**What is being asked:** Please print exactly the lines from the line containing "Given: Toggle Repeat playback in the preview" through the end of the data, no more, and keep pictures out of the copy.

**Source material:**
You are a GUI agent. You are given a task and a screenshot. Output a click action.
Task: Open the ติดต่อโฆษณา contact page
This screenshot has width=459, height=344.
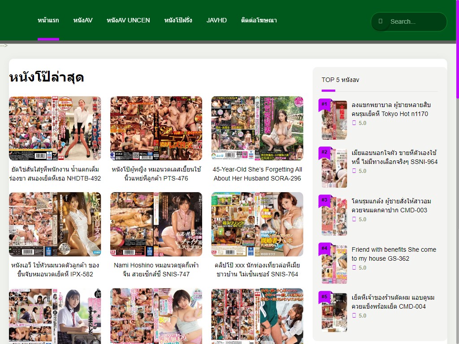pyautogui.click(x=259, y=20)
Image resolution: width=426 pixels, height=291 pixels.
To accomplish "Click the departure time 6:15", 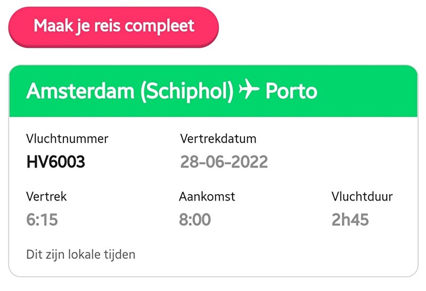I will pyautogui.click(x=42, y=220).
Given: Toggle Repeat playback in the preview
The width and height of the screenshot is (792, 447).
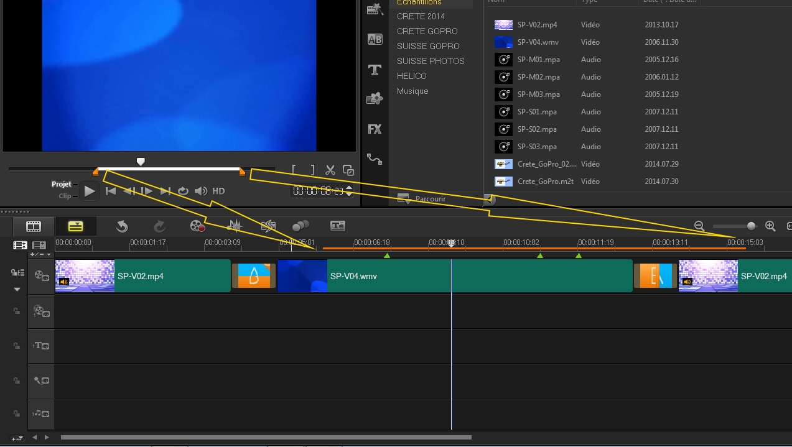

**Solution below:**
Given: Toggle Repeat playback in the preview
The width and height of the screenshot is (792, 447).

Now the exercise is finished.